──────── Supplied records ────────
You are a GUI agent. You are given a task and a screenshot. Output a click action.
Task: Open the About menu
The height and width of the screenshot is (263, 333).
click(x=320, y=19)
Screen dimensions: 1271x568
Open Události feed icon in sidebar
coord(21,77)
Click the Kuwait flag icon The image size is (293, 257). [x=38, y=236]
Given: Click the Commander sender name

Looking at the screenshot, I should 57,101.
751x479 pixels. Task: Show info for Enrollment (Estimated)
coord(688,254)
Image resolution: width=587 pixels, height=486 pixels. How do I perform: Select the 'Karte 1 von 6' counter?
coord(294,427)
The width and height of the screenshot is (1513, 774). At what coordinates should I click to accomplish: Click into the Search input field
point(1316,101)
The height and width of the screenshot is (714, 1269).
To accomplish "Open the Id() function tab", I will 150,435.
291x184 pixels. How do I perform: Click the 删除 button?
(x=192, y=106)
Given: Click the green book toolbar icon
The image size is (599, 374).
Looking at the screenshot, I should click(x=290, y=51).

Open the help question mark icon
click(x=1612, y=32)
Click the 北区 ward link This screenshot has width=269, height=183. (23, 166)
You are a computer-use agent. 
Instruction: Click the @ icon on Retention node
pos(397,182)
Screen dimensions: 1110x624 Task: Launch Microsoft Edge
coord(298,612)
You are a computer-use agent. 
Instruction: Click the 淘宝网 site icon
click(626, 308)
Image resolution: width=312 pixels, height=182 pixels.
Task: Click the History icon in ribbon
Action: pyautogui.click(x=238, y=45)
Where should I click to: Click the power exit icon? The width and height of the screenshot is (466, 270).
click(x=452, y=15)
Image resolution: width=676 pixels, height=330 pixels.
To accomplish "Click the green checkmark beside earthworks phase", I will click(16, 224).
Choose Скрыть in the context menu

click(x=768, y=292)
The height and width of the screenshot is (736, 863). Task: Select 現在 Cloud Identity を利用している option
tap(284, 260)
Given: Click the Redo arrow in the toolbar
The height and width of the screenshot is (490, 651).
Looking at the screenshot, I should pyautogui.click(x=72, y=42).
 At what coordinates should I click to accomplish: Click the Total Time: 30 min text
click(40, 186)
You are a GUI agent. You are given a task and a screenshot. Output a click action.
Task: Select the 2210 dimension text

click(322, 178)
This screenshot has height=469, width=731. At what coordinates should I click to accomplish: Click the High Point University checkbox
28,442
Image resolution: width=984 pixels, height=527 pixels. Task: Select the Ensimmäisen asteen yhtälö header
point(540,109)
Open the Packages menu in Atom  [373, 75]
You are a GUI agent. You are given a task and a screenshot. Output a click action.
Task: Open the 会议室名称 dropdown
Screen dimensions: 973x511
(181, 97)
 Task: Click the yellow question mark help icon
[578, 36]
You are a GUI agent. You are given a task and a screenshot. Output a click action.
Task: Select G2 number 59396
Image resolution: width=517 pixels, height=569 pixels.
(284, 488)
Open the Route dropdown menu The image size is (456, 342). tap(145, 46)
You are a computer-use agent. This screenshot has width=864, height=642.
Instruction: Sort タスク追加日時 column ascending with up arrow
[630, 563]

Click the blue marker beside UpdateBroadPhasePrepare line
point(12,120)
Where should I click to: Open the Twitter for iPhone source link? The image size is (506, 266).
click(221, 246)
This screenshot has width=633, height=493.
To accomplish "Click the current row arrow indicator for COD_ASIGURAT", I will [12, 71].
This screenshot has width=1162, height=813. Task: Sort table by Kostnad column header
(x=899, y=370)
────────
Task to complete: Could you set out every one of the records above as a numbered list, dropping any blank lines?

Exercise answer:
1. You are a GUI agent. You are given a task and a screenshot. Output a click action.
2. Task: Open the About menu
3. The height and width of the screenshot is (263, 333).
4. click(x=320, y=19)
5. Screen dimensions: 1271x568
6. Open Události feed icon in sidebar
7. coord(21,77)
8. Click the Kuwait flag icon The image size is (293, 257). [x=38, y=236]
9. Given: Click the Commander sender name
10. Looking at the screenshot, I should 57,101.
11. 751x479 pixels. Task: Show info for Enrollment (Estimated)
12. coord(688,254)
13. Image resolution: width=587 pixels, height=486 pixels. How do I perform: Select the 'Karte 1 von 6' counter?
14. coord(294,427)
15. The width and height of the screenshot is (1513, 774). At what coordinates should I click to accomplish: Click into the Search input field
16. point(1316,101)
17. The height and width of the screenshot is (714, 1269).
18. To accomplish "Open the Id() function tab", I will 150,435.
19. 291x184 pixels. How do I perform: Click the 删除 button?
20. (x=192, y=106)
21. Given: Click the green book toolbar icon
22. The image size is (599, 374).
23. Looking at the screenshot, I should click(x=290, y=51).
24. Open the help question mark icon
25. click(x=1612, y=32)
26. Click the 北区 ward link This screenshot has width=269, height=183. (23, 166)
27. You are a computer-use agent. 
28. Instruction: Click the @ icon on Retention node
29. pos(397,182)
30. Screen dimensions: 1110x624 Task: Launch Microsoft Edge
31. coord(298,612)
32. You are a computer-use agent. 
33. Instruction: Click the 淘宝网 site icon
34. click(626, 308)
35. Image resolution: width=312 pixels, height=182 pixels.
36. Task: Click the History icon in ribbon
37. Action: pyautogui.click(x=238, y=45)
38. Where should I click to: Click the power exit icon? The width and height of the screenshot is (466, 270).
39. click(x=452, y=15)
40. Image resolution: width=676 pixels, height=330 pixels.
41. To accomplish "Click the green checkmark beside earthworks phase", I will click(16, 224).
42. Choose Скрыть in the context menu
43. click(x=768, y=292)
44. The height and width of the screenshot is (736, 863). Task: Select 現在 Cloud Identity を利用している option
45. tap(284, 260)
46. Given: Click the Redo arrow in the toolbar
47. The height and width of the screenshot is (490, 651).
48. Looking at the screenshot, I should pyautogui.click(x=72, y=42).
49.  At what coordinates should I click to accomplish: Click the Total Time: 30 min text
50. click(40, 186)
51. You are a GUI agent. You are given a task and a screenshot. Output a click action.
52. Task: Select the 2210 dimension text
53. click(322, 178)
54. This screenshot has height=469, width=731. At what coordinates should I click to accomplish: Click the High Point University checkbox
55. 28,442
56. Image resolution: width=984 pixels, height=527 pixels. Task: Select the Ensimmäisen asteen yhtälö header
57. point(540,109)
58. Open the Packages menu in Atom  [373, 75]
59. You are a GUI agent. You are given a task and a screenshot. Output a click action.
60. Task: Open the 会议室名称 dropdown
61. Screen dimensions: 973x511
62. (181, 97)
63.  Task: Click the yellow question mark help icon
64. [578, 36]
65. You are a GUI agent. You are given a task and a screenshot. Output a click action.
66. Task: Select G2 number 59396
67. Image resolution: width=517 pixels, height=569 pixels.
68. (284, 488)
69. Open the Route dropdown menu The image size is (456, 342). tap(145, 46)
70. You are a computer-use agent. This screenshot has width=864, height=642.
71. Instruction: Sort タスク追加日時 column ascending with up arrow
72. [630, 563]
73. Click the blue marker beside UpdateBroadPhasePrepare line
74. point(12,120)
75. Where should I click to: Open the Twitter for iPhone source link? The image size is (506, 266).
76. click(221, 246)
77. This screenshot has width=633, height=493.
78. To accomplish "Click the current row arrow indicator for COD_ASIGURAT", I will [12, 71].
79. This screenshot has width=1162, height=813. Task: Sort table by Kostnad column header
80. (x=899, y=370)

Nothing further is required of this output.